Top of Entries supplied

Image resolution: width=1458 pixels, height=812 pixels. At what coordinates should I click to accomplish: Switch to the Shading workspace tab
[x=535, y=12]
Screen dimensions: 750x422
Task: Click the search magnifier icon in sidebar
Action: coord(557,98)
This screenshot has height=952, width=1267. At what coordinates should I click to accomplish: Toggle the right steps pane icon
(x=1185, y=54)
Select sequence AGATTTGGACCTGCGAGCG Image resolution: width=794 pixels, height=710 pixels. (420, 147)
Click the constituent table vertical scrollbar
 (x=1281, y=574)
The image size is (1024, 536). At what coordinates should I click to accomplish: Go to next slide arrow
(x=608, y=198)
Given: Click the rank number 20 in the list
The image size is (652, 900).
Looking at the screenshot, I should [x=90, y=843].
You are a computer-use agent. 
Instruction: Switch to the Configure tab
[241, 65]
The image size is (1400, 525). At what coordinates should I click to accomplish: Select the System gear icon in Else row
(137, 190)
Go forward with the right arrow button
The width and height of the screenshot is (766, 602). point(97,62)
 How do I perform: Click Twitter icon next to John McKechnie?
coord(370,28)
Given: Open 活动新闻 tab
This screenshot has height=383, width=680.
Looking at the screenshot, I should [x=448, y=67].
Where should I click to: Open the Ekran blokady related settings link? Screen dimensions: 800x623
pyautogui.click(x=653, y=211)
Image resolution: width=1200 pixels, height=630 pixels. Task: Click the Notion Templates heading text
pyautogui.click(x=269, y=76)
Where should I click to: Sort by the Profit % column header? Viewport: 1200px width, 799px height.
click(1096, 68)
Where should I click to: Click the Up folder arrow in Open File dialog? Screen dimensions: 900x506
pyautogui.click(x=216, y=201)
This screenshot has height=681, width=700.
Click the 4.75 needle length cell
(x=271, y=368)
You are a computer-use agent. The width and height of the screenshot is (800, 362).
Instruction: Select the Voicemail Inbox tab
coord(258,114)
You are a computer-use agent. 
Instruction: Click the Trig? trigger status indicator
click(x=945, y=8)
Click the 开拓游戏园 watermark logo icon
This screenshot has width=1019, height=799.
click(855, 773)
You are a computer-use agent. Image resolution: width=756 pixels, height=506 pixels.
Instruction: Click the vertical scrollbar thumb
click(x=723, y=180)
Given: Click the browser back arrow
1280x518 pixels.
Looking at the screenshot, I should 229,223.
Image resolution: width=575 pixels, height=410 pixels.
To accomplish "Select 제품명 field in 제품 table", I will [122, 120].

Bottom of Entries supplied

The task:
Each line of the listing is to be printed again, unchanged.

Result below:
Image resolution: width=1458 pixels, height=812 pixels. At what coordinates should I click to accomplish: Switch to the Shading workspace tab
[x=535, y=12]
Screen dimensions: 750x422
Task: Click the search magnifier icon in sidebar
Action: coord(557,98)
This screenshot has height=952, width=1267. At what coordinates should I click to accomplish: Toggle the right steps pane icon
(x=1185, y=54)
Select sequence AGATTTGGACCTGCGAGCG Image resolution: width=794 pixels, height=710 pixels. (420, 147)
Click the constituent table vertical scrollbar
 (x=1281, y=574)
The image size is (1024, 536). At what coordinates should I click to accomplish: Go to next slide arrow
(x=608, y=198)
Given: Click the rank number 20 in the list
The image size is (652, 900).
Looking at the screenshot, I should [x=90, y=843].
You are a computer-use agent. 
Instruction: Switch to the Configure tab
[241, 65]
The image size is (1400, 525). At what coordinates should I click to accomplish: Select the System gear icon in Else row
(137, 190)
Go forward with the right arrow button
The width and height of the screenshot is (766, 602). point(97,62)
 How do I perform: Click Twitter icon next to John McKechnie?
coord(370,28)
Given: Open 活动新闻 tab
This screenshot has height=383, width=680.
Looking at the screenshot, I should [x=448, y=67].
Where should I click to: Open the Ekran blokady related settings link? Screen dimensions: 800x623
pyautogui.click(x=653, y=211)
Image resolution: width=1200 pixels, height=630 pixels. Task: Click the Notion Templates heading text
pyautogui.click(x=269, y=76)
Where should I click to: Sort by the Profit % column header? Viewport: 1200px width, 799px height.
click(1096, 68)
Where should I click to: Click the Up folder arrow in Open File dialog? Screen dimensions: 900x506
pyautogui.click(x=216, y=201)
This screenshot has height=681, width=700.
Click the 4.75 needle length cell
(x=271, y=368)
You are a computer-use agent. The width and height of the screenshot is (800, 362).
Instruction: Select the Voicemail Inbox tab
coord(258,114)
You are a computer-use agent. 
Instruction: Click the Trig? trigger status indicator
click(x=945, y=8)
Click the 开拓游戏园 watermark logo icon
This screenshot has width=1019, height=799.
click(855, 773)
You are a computer-use agent. Image resolution: width=756 pixels, height=506 pixels.
Instruction: Click the vertical scrollbar thumb
click(x=723, y=180)
Given: Click the browser back arrow
1280x518 pixels.
Looking at the screenshot, I should 229,223.
Image resolution: width=575 pixels, height=410 pixels.
To accomplish "Select 제품명 field in 제품 table", I will [122, 120].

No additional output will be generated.